Lady Grace checked a sigh. She thought it best to be cheerful. The shuttle had to be threaded again, and she got up to reach the ball of thread.
"Who was your letter from this morning, Gracie? Annis said you had one: from 'foreign parts,' she took care to inform me."
Grace smiled. "Yes, I had, Aunt Margery; I had forgotten it for the moment. It was from Harriet. They are still in Switzerland, and mean to stay there."
"I thought they were to go to Rome for Christmas."
"But Adela objects to it so much, Harriet says; so they intend to remain where they are, in the desolate old château. They have made it as air-tight as they can, and keep up large wood fires. Adela shrinks from meeting the world, and Rome is unusually full of English."
"How is Adela?"
"Just the same. Worse, if anything; more sad, more spiritless.

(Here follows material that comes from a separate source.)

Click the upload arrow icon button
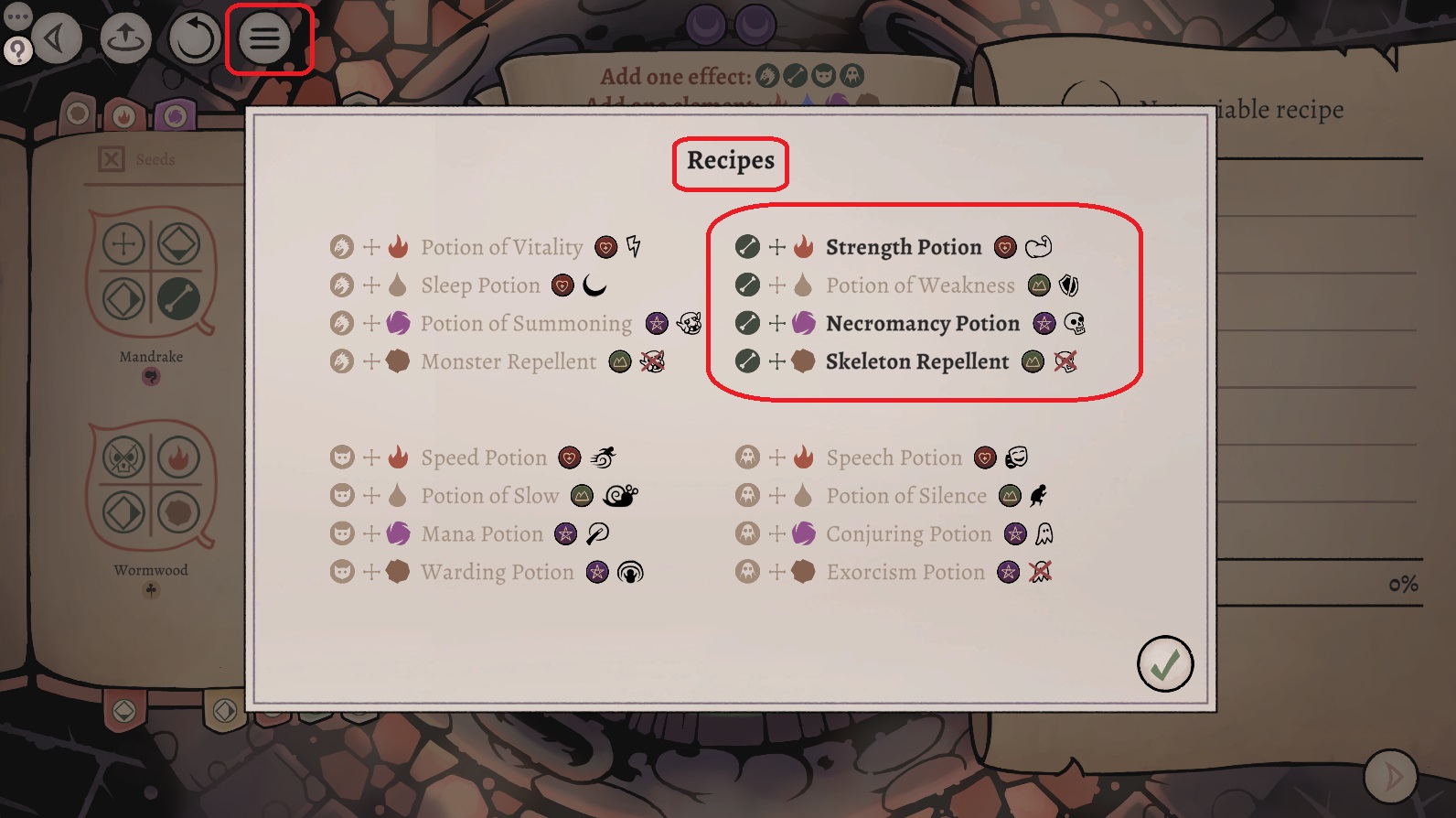The height and width of the screenshot is (818, 1456). pos(125,38)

Harriet begins to fear she will become really ill; she seems to have a sort of low fever upon her."
"Poor girl!" sighed Miss Upton. "How she has blighted her life! I had a letter, too, this morning," she resumed, "from Mrs. Lynn. She is very ill; thinks she cannot last much longer--Francis told me so last week. I wonder"--in a half-whisper--"which of us will go first, she or I?"
"Was Mr. Grubb here last week, Aunt Margery?"

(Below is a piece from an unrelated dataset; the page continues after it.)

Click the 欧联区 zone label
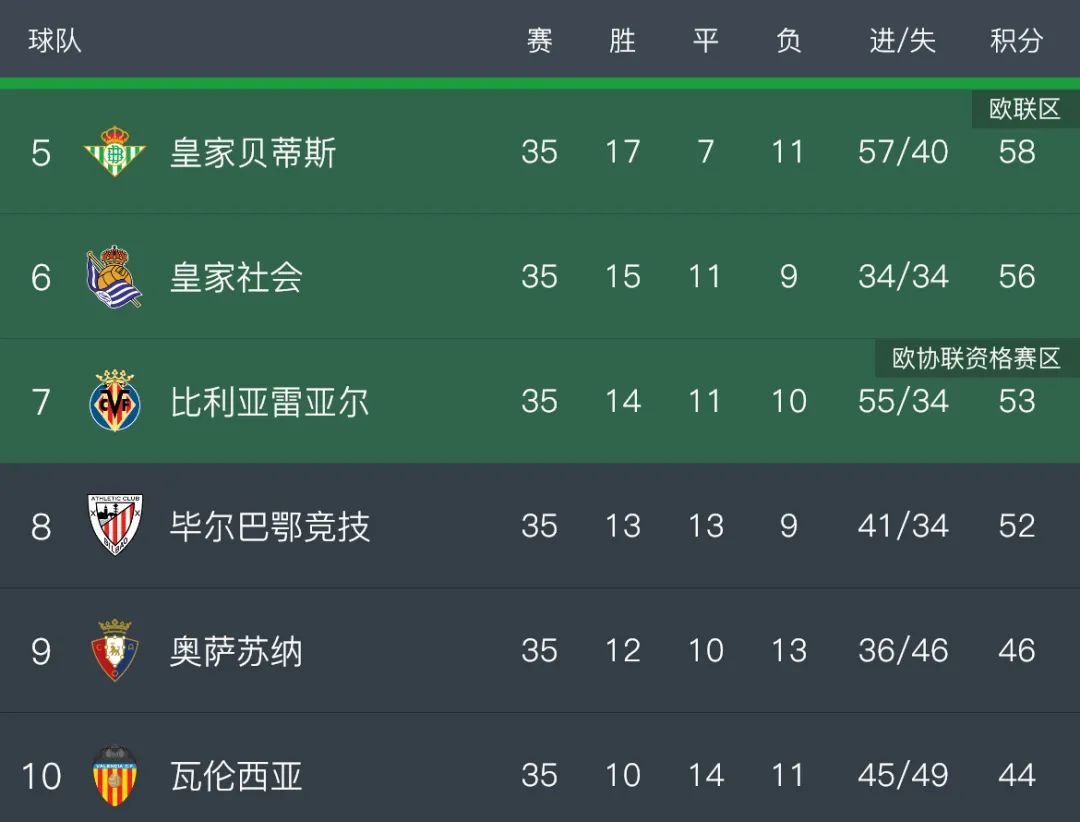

"For a few hours. I like him to come to me sometimes; he is a great favourite of mine. Grace, do you know what I have often wished--that that old story, that he proposed for _you_, had been fact instead of misapprehension. With you he would have found the happiness he missed with Adela."

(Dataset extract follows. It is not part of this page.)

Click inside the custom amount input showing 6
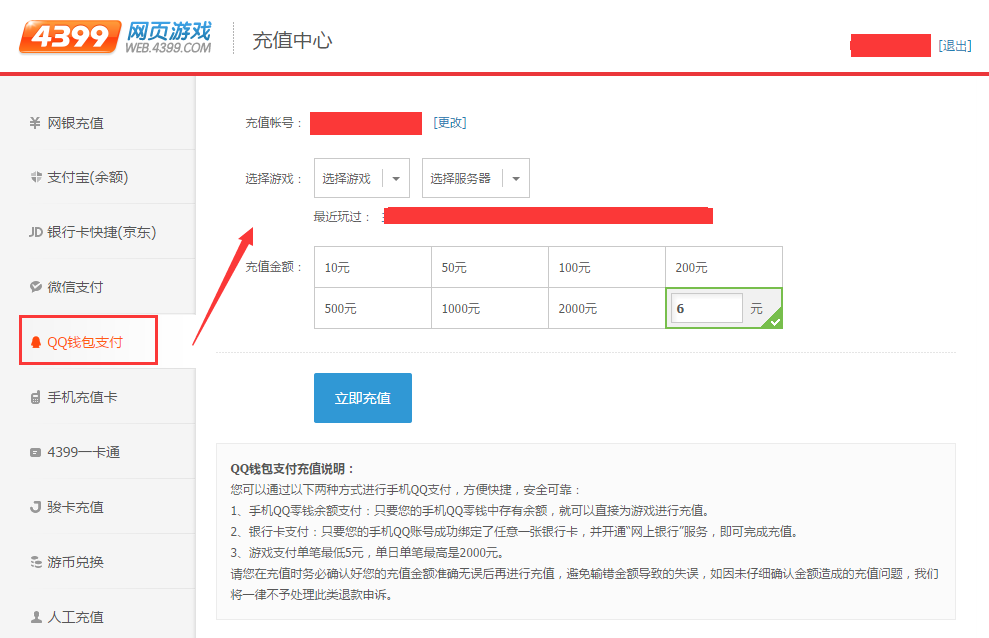This screenshot has height=638, width=989. click(706, 308)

A flush passed over Grace's fair, placid face. She bent her head.
"Marriages are said, you know, to be made in heaven," she remarked, looking up with a smile; "so I conclude that all must have been right. Were the years to come over again, Adela would act very differently. She--oh, Aunt Margery, the snowy sprays are disappearing!"
"Ay; the sun has come out, and the snow melts. Few pleasant things last long in this world, child; something or other comes to mar them. But I thought you meant to go to Moat Grange this morning, Grace. You should start at once; it has struck eleven."
"I said I should like to see Selina, and to call on Mrs. Dalrymple on the way."
"Well, do so. Selina will receive you with open arms. She must be amazingly lonely, shut up in that dreary house from year's end to year's end. They see no company."
Grace put her tatting into its little basket, and rose. "Are you sure you shall not feel dull at being left, Aunt Margery?" she stayed to ask.
"I never feel dull, Grace."
Barely had Grace started on her walk, when the maid came to the dressing-room to say the Rector had called. "Will you see him, ma'am?" she inquired.
"Yes, Annis, I wish to see him," was Miss Upton's reply, as she rose from her recumbent position on the sofa and sat down upon it. Annis folded a grey shawl over her mistress's knees, put a footstool under her feet, and sent up Mr. Cleveland.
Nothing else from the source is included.